Benar, sesuai amanat konstitusi saat ini masih banyak lembaga independen yang eksis. Masih ada LBH, Koalisi Aksi Masyarakat Indonesia (KAMI), dan banyak lagi lainnya. Tetapi pada saat bersamaan kita pun tahu, begitu mudah para penggiatnya di-bully hingga ke keluarganya dan bahkan dijadikan tersangka dengan alasan-alasan yang masih dapat diperdebatkan dalam konteks demokrasi.
Padahal keberadaan lembaga-lembaga independen dibutuhkan juga oleh pemerintah.
Pertama, jika kritik atau ketidakpuasan disampaikan secara terbuka oleh orang atau kelompok yang kompeten, maka pemerintah bisa memberikan penjelasan atau bahkan mungkin mengoreksi kebijakan yang dianggap melenceng.
Kedua, sebagai katarsis, saluran individu maupun kelompok masyarakat  yang sedang tidak sejalan dengan kebijakan pemerintah.
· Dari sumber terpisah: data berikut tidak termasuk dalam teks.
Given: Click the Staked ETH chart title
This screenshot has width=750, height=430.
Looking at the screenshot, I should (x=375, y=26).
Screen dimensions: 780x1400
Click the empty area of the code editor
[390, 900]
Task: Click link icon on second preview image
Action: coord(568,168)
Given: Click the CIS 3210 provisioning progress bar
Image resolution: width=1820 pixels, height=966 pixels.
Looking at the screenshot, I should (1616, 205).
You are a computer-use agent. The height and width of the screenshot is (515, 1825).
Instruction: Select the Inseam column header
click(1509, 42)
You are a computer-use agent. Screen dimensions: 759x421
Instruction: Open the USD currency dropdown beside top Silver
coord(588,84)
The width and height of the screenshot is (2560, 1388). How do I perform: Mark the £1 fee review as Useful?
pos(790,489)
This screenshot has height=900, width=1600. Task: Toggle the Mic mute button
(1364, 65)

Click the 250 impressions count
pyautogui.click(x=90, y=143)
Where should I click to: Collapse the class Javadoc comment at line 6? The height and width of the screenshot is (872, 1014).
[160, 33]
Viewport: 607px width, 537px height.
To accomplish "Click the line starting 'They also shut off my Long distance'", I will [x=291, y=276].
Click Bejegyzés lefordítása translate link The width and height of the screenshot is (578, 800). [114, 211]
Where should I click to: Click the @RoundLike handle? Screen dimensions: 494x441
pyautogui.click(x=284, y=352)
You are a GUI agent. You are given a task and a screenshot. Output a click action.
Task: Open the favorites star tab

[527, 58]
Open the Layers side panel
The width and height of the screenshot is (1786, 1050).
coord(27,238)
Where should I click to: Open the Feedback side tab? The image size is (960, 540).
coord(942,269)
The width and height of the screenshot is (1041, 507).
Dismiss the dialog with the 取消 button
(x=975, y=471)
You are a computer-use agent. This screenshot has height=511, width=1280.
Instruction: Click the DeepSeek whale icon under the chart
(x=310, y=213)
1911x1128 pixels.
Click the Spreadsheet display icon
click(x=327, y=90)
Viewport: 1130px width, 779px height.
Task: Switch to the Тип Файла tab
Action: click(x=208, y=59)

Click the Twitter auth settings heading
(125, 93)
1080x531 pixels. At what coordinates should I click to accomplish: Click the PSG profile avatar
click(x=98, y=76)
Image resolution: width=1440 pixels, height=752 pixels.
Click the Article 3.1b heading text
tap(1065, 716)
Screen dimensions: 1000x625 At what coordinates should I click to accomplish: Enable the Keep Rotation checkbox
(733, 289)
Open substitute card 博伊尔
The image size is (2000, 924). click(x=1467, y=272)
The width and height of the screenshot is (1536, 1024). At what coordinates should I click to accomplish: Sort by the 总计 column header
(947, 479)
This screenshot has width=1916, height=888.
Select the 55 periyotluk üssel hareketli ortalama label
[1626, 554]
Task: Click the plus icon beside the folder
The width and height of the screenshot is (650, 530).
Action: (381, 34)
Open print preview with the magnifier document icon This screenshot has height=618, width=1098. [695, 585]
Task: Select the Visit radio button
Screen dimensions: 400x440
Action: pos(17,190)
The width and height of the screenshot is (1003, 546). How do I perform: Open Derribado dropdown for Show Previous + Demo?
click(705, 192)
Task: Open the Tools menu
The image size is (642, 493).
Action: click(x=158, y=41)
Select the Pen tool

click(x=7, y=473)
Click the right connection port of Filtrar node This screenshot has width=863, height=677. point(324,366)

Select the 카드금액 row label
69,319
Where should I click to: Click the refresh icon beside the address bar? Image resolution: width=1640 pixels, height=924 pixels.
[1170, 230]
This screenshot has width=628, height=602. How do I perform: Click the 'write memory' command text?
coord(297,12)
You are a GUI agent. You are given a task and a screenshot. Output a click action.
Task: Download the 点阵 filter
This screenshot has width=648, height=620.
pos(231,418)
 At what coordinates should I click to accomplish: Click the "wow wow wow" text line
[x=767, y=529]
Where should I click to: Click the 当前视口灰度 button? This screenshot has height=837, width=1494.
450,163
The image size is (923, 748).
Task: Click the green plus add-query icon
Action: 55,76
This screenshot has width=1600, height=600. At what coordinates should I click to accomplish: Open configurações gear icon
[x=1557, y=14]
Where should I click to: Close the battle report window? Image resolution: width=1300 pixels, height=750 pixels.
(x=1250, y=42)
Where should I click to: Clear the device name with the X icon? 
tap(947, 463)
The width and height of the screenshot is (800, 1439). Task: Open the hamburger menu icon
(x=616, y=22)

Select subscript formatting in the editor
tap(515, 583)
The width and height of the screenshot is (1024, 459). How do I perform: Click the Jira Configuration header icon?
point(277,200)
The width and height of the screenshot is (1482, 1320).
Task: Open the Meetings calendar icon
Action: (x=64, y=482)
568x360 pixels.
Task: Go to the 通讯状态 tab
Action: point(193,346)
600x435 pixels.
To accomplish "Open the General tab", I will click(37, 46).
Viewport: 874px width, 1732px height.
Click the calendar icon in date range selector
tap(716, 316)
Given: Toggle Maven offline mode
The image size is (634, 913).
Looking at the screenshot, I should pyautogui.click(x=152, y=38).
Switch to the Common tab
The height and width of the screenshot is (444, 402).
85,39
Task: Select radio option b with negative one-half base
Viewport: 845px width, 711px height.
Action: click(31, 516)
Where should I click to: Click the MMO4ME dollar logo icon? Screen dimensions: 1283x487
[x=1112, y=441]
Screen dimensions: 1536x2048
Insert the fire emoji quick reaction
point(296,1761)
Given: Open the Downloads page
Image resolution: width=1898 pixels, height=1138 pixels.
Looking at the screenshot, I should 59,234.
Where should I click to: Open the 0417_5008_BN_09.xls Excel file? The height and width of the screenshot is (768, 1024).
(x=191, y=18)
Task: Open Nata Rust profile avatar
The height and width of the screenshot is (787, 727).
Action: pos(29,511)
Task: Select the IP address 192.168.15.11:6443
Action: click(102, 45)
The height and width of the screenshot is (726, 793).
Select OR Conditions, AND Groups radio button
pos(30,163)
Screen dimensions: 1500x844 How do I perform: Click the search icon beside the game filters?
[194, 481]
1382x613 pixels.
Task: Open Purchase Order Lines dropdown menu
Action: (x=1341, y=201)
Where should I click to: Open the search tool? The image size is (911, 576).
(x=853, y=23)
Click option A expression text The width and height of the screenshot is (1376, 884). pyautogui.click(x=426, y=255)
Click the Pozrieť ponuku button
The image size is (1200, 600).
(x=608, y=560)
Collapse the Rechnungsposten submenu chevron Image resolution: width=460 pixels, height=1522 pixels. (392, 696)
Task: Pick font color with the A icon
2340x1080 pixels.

Bukankah jika hal itu disumbat justru akan mengendap dan terus membesar hingga suatu ketika bisa pecah tak terkendali?
Mari kita percaya pemerintah memberikan kebebasan kepada kelompok independen, atau dalam konteks ini kita sebut oposisi. Siapakah kira-kira yang akan menjadi pemimpinnya?
Ternyata tidak ada, atau belum ada figur yang tepat. Tokoh-tokoh yang saat ini berada di luar pemerintah sudah terlanjur mendapat label mengerikan seperti pendukung ISIS, anti-Pancasila, anti-keberagaman, intoleran, rasis, dan lain-lain. Stigma yang sepertinya memang sengaja disematkan untuk mematikan ruang geraknya sebagaimana label PKI di masa Orde Baru.
Kita membutuhkan figur yang bersih, setia pada NKRI dan koreksi atau kritik yang disampaikan kepada pemerintah tidak bertujuan untuk merusak tatanan dan sistem demokrasi yang telah susah payah dibangun.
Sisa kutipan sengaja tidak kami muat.